◆ À faire: Reprenez le texte sur Charlotte Day Wilson et prolongez-le à partir de sa dernière phrase.

◆ Texte extrait:
Charlotte Day Wilson s’est incrustée dans la tête de plus de cinq millions de personnes, à peu près en même temps, et le plus souvent sans qu’elles le sachent. Nous sommes à l’été 2019, à un moment où chacun a préféré se coller à son écran plutôt que de plonger dans l’eau salée ou de s’inviter aux soirées trop alcoolisées. Un choix motivé par la diffusion de la première saison d’Euphoria, une série hallucinante sous forme d’expérience de télévision totale, dont personne n’est sorti indemne. Planant et, comme son nom l’indique, euphorisant, le programme produit par Drake (encore lui!) se démarque aussi, à l’époque, par sa bande originale tout aussi démentielle. Parmi les titres, donc, Work, de la Canadienne Charlotte Day Wilson, jusqu’ici peu connue du public. Côtoyant des productions signées de Rosalia ou Billie Eilish, c’est pourtant sa ritournelle qui a éclipsé toutes les autres et s’est gravée dans les esprits comme un tatouage pénètre la peau. Fait d’une percussion lancinante, ce morceau puissant, qui a d’ailleurs également séduit le très sérieux chorégraphe français Boris Charmatz – lui-même déclarant son adoration pour le titre sur une grande chaîne de radio de l’Hexagone –, habille, dans le carton d’HBO, une scène mémorable : les amours naissantes de Jules, une adolescente transgenre, et de Nathaniel, qui s’adonnent à un jeu dangereux de séduction, masquant leur visage, via la messagerie de leur téléphone portable. “Ma musique a souvent été utilisée à la télévision et dans les films et, à vrai dire, je ne les regarde pas toujours. Là, je ne m'attendais pas à ce que ce soit si bien. Et quand j’ai découvert la série, et que je suis arrivé à l'épisode où ils ont utilisé ma chanson, j'étais comme… Subjuguée.” nous confie la chanteuse.

◆ Données enregistrées:
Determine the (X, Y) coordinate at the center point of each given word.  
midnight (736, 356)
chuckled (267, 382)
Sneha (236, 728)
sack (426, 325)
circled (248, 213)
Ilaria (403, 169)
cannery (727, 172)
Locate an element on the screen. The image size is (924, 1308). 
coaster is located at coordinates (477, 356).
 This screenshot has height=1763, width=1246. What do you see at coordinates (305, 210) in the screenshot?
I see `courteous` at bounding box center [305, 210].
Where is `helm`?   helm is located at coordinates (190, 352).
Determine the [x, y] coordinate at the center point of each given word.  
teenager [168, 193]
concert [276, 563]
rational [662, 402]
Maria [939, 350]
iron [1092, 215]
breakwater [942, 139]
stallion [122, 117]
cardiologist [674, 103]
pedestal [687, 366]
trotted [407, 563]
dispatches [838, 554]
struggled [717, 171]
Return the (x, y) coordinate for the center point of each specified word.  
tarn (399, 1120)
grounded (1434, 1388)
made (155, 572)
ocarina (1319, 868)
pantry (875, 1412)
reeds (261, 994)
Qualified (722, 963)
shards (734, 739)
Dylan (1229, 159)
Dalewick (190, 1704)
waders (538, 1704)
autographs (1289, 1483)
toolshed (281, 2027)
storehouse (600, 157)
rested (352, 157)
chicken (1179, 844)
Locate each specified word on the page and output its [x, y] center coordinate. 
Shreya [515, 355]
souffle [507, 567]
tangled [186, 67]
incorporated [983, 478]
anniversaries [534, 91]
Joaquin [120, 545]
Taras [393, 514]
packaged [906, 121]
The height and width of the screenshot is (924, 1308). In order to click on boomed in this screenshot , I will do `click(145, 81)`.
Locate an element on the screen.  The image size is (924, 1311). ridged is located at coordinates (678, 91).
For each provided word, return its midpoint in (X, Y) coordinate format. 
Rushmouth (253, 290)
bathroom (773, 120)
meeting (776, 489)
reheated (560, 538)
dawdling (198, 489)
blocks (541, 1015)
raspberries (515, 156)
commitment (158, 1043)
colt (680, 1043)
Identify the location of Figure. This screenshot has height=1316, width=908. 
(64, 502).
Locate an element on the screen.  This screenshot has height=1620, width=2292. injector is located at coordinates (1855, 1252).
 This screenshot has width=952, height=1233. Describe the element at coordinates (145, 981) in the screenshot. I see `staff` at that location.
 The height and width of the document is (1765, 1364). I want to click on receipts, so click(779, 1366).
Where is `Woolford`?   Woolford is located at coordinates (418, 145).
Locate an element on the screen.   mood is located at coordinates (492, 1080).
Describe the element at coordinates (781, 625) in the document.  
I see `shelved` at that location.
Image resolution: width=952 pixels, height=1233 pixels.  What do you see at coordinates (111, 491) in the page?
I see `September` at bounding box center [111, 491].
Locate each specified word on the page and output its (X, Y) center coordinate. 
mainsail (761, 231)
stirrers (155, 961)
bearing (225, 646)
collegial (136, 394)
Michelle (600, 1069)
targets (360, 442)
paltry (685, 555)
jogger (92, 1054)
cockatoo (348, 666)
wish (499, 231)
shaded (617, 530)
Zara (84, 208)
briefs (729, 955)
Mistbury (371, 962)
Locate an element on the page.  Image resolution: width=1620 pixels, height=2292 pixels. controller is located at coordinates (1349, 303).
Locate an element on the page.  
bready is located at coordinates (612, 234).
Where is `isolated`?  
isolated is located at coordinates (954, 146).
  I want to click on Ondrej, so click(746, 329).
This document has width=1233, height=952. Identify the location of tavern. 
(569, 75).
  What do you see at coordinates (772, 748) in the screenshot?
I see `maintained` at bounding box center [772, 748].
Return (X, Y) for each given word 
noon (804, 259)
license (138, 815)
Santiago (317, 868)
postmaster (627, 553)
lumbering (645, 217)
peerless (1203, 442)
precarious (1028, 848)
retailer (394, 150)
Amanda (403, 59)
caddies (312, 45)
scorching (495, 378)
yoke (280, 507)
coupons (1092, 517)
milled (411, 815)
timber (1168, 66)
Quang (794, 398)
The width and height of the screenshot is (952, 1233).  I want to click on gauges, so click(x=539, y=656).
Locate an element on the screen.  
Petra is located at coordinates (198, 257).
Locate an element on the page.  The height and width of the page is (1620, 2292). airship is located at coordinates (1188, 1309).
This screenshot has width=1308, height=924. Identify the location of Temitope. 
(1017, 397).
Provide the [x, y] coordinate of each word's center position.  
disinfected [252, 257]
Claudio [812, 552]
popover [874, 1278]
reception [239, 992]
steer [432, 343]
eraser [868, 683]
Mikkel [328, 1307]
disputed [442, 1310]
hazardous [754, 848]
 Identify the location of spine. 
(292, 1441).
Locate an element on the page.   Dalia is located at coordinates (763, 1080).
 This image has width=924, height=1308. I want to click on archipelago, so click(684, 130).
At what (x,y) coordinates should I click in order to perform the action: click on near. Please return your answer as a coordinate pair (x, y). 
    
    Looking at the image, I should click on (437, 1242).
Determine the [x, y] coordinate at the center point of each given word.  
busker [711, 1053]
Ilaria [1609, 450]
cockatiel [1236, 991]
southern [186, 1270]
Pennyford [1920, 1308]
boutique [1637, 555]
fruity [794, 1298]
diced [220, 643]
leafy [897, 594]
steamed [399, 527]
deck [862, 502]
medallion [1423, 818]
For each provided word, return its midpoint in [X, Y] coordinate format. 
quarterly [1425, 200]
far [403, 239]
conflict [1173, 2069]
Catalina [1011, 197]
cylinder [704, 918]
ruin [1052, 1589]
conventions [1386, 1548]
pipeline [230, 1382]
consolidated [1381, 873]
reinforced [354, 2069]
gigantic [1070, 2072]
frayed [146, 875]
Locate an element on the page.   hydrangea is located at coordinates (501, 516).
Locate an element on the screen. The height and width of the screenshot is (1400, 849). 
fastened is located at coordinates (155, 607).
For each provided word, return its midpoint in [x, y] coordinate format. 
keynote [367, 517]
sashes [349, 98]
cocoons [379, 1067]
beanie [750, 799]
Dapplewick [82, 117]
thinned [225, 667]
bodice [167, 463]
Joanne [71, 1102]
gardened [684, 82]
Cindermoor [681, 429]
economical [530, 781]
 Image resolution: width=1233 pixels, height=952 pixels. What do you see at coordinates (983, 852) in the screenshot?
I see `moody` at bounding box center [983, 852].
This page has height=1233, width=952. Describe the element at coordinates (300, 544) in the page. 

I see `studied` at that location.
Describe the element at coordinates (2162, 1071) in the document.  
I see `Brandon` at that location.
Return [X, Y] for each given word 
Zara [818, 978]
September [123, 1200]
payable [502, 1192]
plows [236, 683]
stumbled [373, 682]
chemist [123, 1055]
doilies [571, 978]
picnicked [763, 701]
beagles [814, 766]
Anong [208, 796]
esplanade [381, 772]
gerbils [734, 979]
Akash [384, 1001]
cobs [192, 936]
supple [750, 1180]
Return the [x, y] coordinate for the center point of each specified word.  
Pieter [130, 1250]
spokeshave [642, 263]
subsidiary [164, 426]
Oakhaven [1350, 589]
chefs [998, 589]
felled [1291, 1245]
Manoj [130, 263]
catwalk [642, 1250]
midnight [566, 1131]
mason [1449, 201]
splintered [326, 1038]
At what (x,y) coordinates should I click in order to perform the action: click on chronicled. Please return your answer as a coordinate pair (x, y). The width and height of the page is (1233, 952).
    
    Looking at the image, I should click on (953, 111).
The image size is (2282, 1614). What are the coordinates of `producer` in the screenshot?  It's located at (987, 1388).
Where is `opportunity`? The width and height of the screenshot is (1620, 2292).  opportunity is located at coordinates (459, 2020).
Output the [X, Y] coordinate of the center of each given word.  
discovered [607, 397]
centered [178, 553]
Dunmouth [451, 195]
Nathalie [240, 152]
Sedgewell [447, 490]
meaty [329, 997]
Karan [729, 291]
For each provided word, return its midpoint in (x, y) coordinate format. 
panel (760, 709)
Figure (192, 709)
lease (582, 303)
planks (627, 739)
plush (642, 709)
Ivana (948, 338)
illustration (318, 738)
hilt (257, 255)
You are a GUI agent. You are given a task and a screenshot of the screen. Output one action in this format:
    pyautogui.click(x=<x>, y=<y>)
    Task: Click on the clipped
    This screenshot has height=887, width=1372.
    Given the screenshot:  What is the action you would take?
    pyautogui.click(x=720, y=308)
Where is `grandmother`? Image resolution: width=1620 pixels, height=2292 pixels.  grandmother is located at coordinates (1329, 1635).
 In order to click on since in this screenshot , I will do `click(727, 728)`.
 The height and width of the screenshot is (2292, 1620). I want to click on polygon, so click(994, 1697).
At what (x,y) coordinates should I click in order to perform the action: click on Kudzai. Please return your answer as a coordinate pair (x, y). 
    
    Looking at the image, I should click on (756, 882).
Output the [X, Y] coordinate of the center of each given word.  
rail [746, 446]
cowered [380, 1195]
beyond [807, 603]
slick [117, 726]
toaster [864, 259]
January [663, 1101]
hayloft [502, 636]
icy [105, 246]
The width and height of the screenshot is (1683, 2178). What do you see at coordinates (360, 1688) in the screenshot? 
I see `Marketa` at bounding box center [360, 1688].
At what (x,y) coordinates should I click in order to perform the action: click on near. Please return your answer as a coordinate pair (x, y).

◆ Réponse:
Il faut dire que les histoires d’amour, les contes pour cœurs brisés et les ballades censées les guérir sont l’essence même de la musique de Charlotte Day Wilson. Elle même précise d’ailleurs, sur son compte Instagram, à propos de son premier album ALPHA, qu’il est l’aboutissement de trois années de travail mais surtout le résumé d’une vie de passions et de “chagrins queer”, ces mêmes blessures qu’elle estime partagées par toute une communauté. Peut-être en passe de devenir une figure LGBT de la musique, la compositrice née à Toronto d'un père architecte et d'une mère écrivain participe bel et bien, depuis 2016 et la sortie de son premier EP CDW, à la mutation de la pop. Un genre qui, depuis A Seat at the Table de Solange (2016), a connu une révolution silencieuse. Autrefois fait de structures accrocheuses et de boucles R’n’B extrêmement bien calibrées, la pop s’est débarrassée, avant l’émergence d’artistes comme la sœur de Beyoncé, de ses conventions. “Elle n'essaie pas d'attirer l'attention sur le commercial. C'est une créatrice : elle a pris beaucoup de risques sur When I Get Home [le dernier album de Solange, sorti en 2019]. Les chansons n'avaient pas de structures typiques. La production était bizarre, il y avait des titres très courts…” remarque Charlotte Day Wilson.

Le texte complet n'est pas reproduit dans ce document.